The job of the code, that is executed in interrupt mode, is to respond to hardware events (interrupts) by performing minimal job of updating various status registers and schedule proper handling of event (if applicable) to be executed in non-interrupt mode. In most projects the interrupt handlers are not prioritised, and the next hardware event (interrupt) won't be handled until the previously called interrupt handler returns, i.e. CPU is ready to return to non-interrupt mode. Therefore, it is important for the interrupt handler to do its job as quickly as possible.

There are multiple ways to schedule the execution of event handling code in non-interrupt mode from code being executed in interrupt mode. One of the easiest and straightforward ones is to have some kind of global flag that indicates that event has occurred and the processing is required:

bool g_buttonPressed = false; 

void gpioInterruptHandler() 
{ 
    ... 
    if (/*button_gpio_recognised*/) { 
        g_buttonPressed = true; 
    } 
} 

int main(int argc, const char* argv[]) 
{ 
    ... 
    while (true) { // infinite event processing loop 
        enableInterrupts(); 
        ... 
        if (g_buttonPressed) { 
            disableInterrupt(); // avoid races 
            g_buttonPressed = false; 
            enableInterrupts(); 
            ... // Handle button press 
        } 
        ... 
        disableInterrupts(); 
        if (/* no_more_events */) {
            WFI(); // “Wait for interrupt” assembler instruction, 
                   // instruction will exit when there is pending 
                   // interrupt. 
        }
    } 
}

It is quite clear that this approach is not scalable, i.e. will quickly become a mess when number of hardware events the code needs to handle grows. The events may also be handled not in the same order they occurred, which may create undesired races and side effects on some systems.

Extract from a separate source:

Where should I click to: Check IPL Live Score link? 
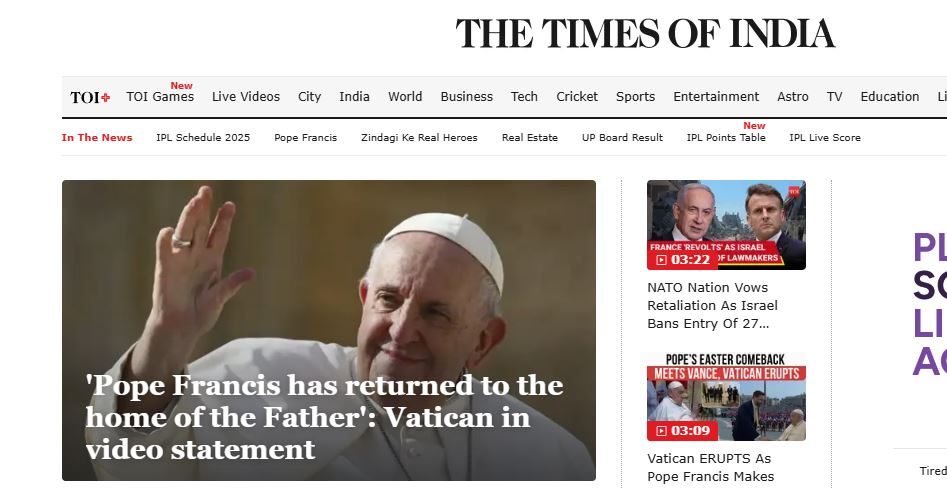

Another widely used approach is to create a queue-like container (linked list or circular buffer) of event IDs which are handled in the similar event loop:

enum EventId 
{ 
    EventId_ClockTick, 
    EventId_ButtonPress, 
    .... 
} 

Queue<EventId> events; 


void gpioInterruptHandler() 
{ 
    ... 
    if (/*button_gpio_recognised*/) { 
        events.push_back(EventId_ButtonPress); 
    } 
} 


int main(int argc, const char* argv[]) 
{ 
    ... 
    while (true) { // infinite event processing loop 
        enableInterrupts(); 
        ... 
        switch (events.front()) { 
        case EventId_ClockTick: 
            ... // handle clock tick 
            break; 

        case EventId_ButtonPress: 
            ... // handle button press 
            break; 
            ... 
        } 
        ... 
        disableInterrupts(); 
        events.pop_front(); // Remove processed event from queue 
       if (events.empty()) {
            WFI(); // “Wait for interrupt” assembler instruction, 
                   // instruction will exit when there is pending interrupt. 
        }
    } 
}

The approach above is a bit better, it processes events in the same order they occur, but still has its own disadvantages. Sometimes there is a need to attach some extra information for the processing of the event. Usually it is done using global variables, which introduces some extra complexity to the code and possibility for races. The handling of some events may have several internal stages and require busy wait(s) during the processing. These busy waits may significantly delay the processing of other pending events. The usual way to resolve this kind of problem is to create several state machines, that process this kind of events in stages. Most of Real-Time OSes provide an ability to create independent tasks (threads), that can be used to perform independent complex multiple staged workflows while the OS performs context switching between them. Still, the code can very quickly become too complex and difficult to maintain.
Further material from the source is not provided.